The high-profile "100 days" that Yahoo! ( YHOO) has set aside to find a strategy are almost up. But investors aren't any closer to understanding how the company hopes to turn around its difficult situation. The Internet giant will announce third-quarter earnings after the market close on Tuesday, just nine days before the end of the 100-day review of the company's strategy that CEO Jerry Yang announced in July. And because Yang famously said there would be "no sacred cows" as Yahoo! strove to rectify its struggling position, investors will rightly be looking for some bold moves as part of a new vision. While the company's financial results will obviously be closely watched, its plans for a new strategy will be the centerpiece of its report. For the quarter, analysts surveyed by Thomson Financial expect Yahoo! to earn 8 cents a share on revenue of $1.24 billion. But given the way Yahoo! shares have traded, Wall Street isn't expecting the company to blow by those numbers. Shares have edged up almost 9% over the quarter, but that comes amid strength in the Internet sector -- and Yahoo! remains the worst performer among big-cap Internet stocks. Google ( GOOG), eBay ( EBAY) and Amazon ( AMZN) all have made stronger gains over the same period. Yahoo! faced a number of headwinds over the quarter that could dampen its results and outlook, Deutsche Bank analyst Jeetil Patel wrote in a note to clients last week. For starters, traffic declined 9% year over year during the third quarter, accelerating the 5% drop the company had seen in the second quarter and in contrast to the 9% gain it had made during the first quarter. "Note that weakness in page views inevitably implies weakness in ad impressions for Yahoo!," Patel wrote. Deutsche Bank makes a market in Yahoo! shares.
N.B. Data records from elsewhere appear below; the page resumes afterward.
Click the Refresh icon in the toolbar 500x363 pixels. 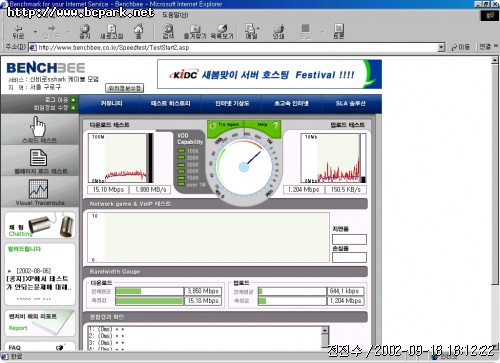(112, 31)
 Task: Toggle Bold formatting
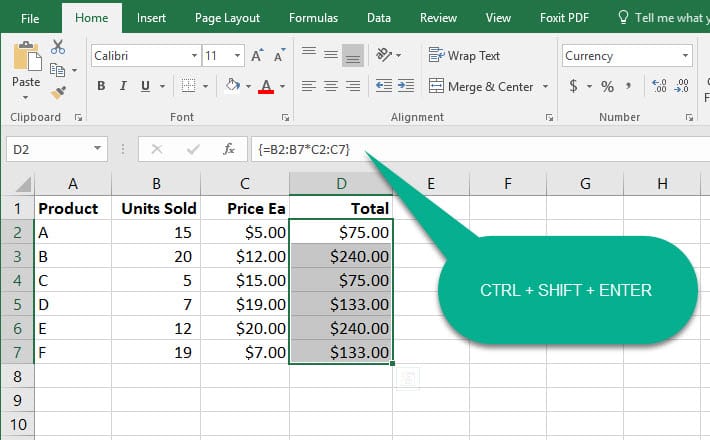pyautogui.click(x=101, y=87)
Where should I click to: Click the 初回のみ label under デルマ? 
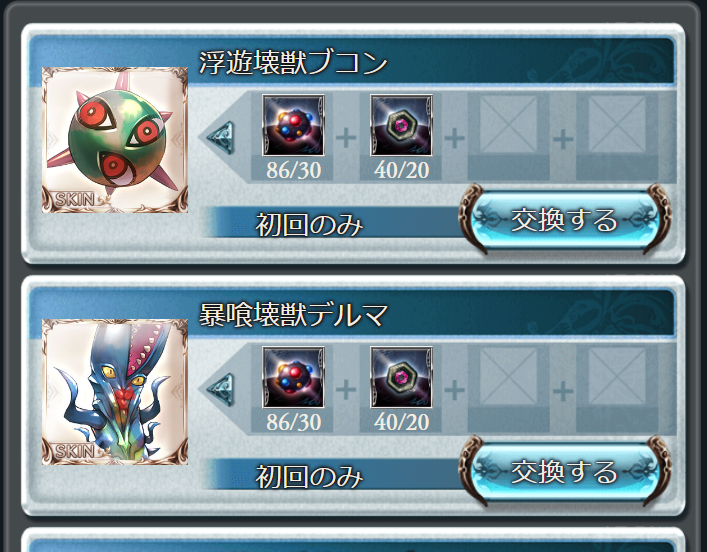[309, 476]
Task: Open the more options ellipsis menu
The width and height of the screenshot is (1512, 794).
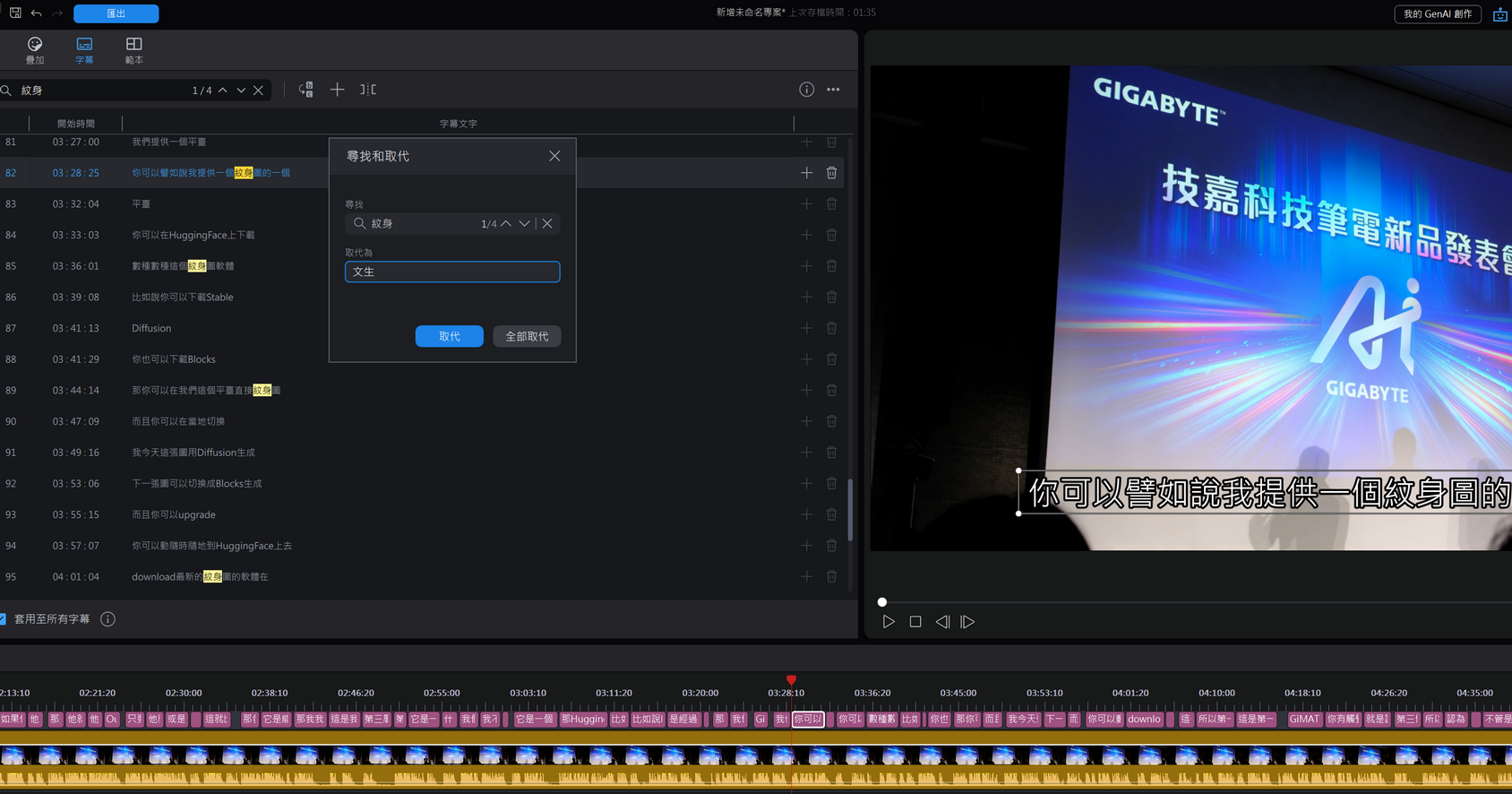Action: [833, 90]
In addition, search-volume growth has been slowing, and partners like AT&T ( T) may seek to renegotiate deals on more favorable terms, Patel pointed out. But Yahoo!'s troubles are well known, which means that investors could put more weight on the company's plan to turn things around than on past performance. What's more, Yahoo!'s management has kept its intentions largely under wraps -- Yang said he would shun media appearances while he conducted the review, for example -- so any concrete announcement of direction would be even more significant. Still, there have been some revealing moves made by the company over the quarter. In September, Yahoo! acquired online ad network Blue Lithium for $300 million. The move marks Yahoo!'s push toward a more "open" platform, where the company sells ad space not only on its own marquee pages but across other Internet properties as well. It will also allow the company to further exploit rapidly emerging behavioral targeting technologies, which take into account user profiles in displaying ads and therefore command higher rates. If deals like Blue Lithium are a sign of things to come, Yahoo! shareholders should be heartened. The company is often criticized for its sprawling set of services and for trying to be all things to all people. But a move into selling a broader range of advertising while targeting ads more precisely would allow Yahoo! to take advantage of its massive audience while giving its formidable ad sales force a more focused group of products to sell.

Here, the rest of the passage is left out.